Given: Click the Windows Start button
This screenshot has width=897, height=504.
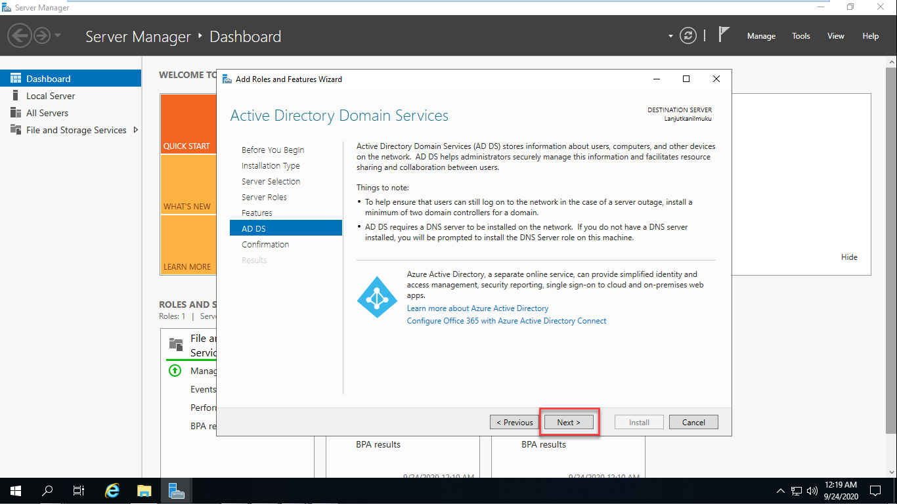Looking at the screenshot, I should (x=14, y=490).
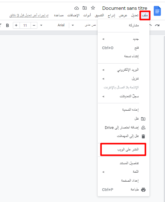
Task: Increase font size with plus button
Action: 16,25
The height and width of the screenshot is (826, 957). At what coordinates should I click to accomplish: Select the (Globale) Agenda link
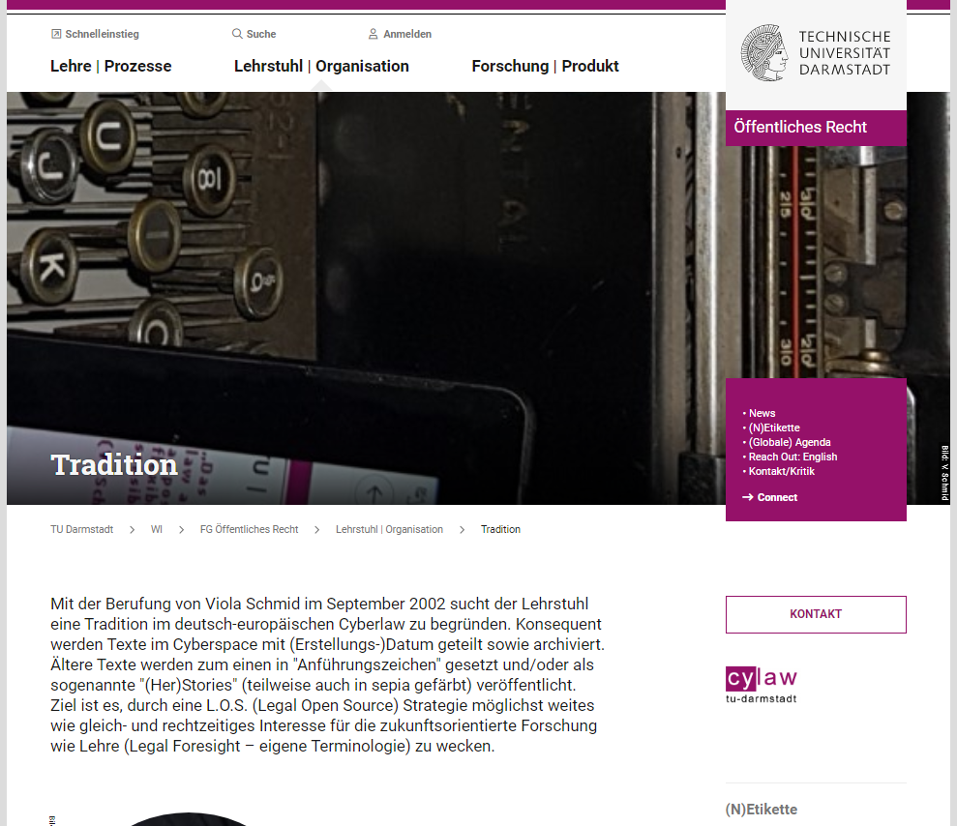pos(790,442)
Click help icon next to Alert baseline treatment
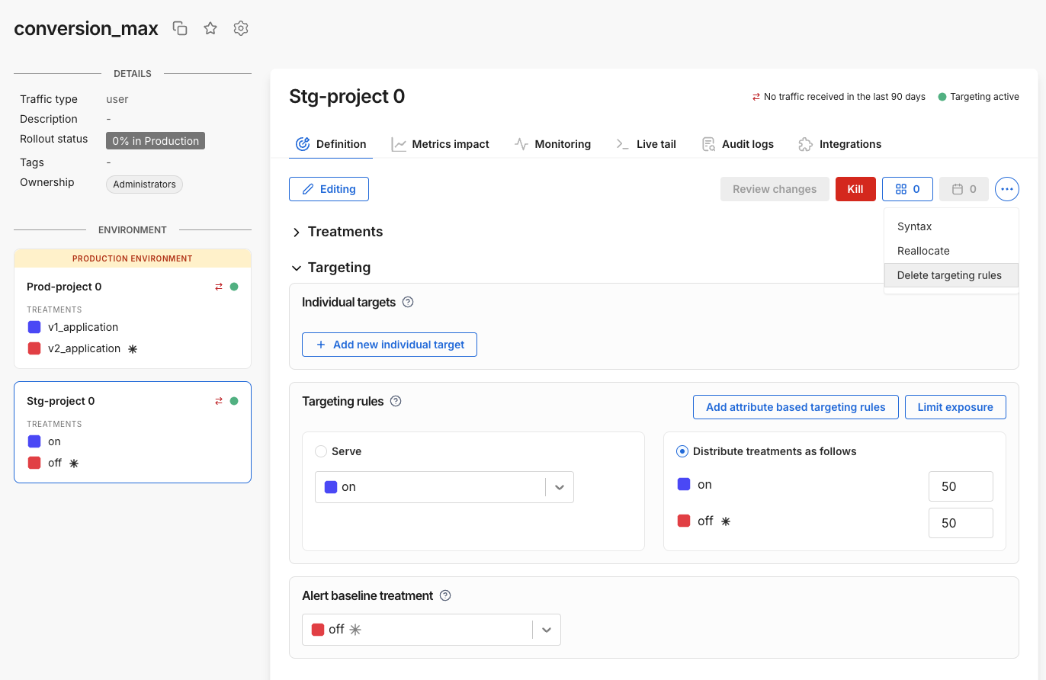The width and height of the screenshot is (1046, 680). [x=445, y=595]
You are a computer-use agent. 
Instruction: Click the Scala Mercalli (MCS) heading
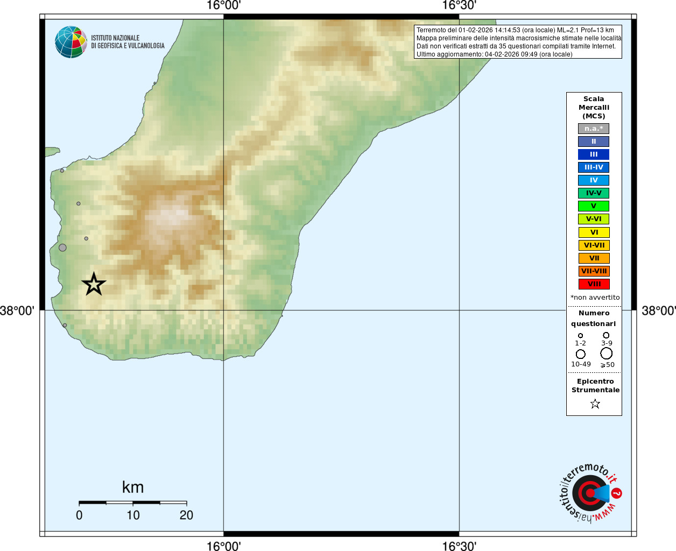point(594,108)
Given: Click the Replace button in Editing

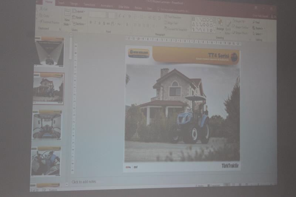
○ ○ ○
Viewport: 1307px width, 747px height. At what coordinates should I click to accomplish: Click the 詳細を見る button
○ ○ ○
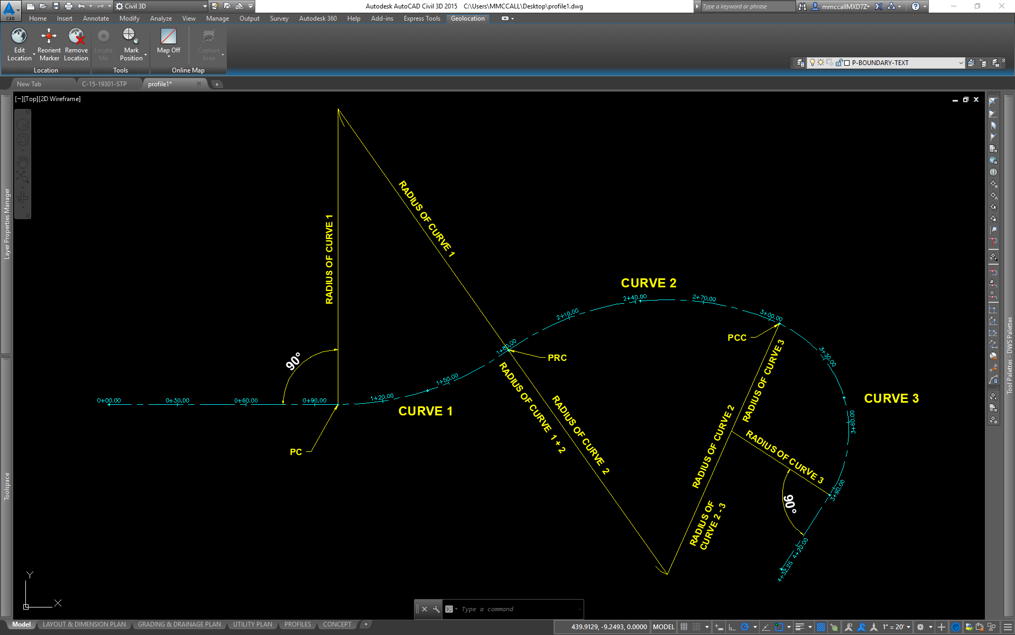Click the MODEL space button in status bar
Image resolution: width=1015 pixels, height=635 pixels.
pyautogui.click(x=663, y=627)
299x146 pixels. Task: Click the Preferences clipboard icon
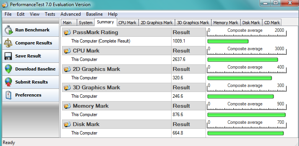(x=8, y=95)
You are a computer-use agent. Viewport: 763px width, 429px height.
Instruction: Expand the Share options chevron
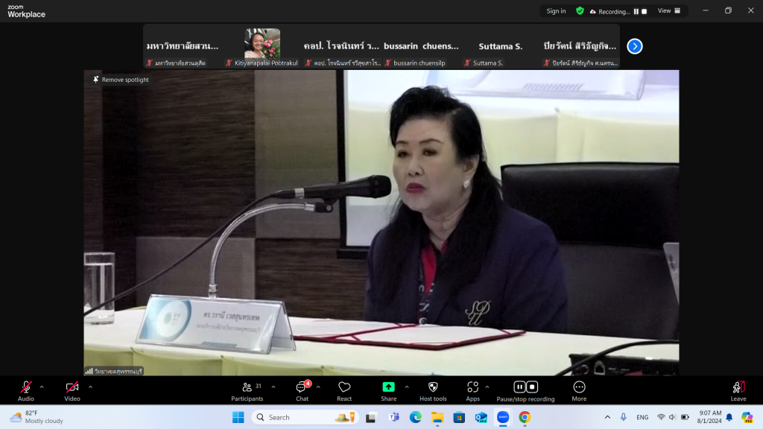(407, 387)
○ ○ ○
• [WHAT IS BEING ASKED]: Pick out every line in the records above that contains the word "icon", and copy each one in full.

• [TASK ANSWER]:
Click help icon next to Alert baseline treatment
299x146 pixels. Task: Click the Preferences clipboard icon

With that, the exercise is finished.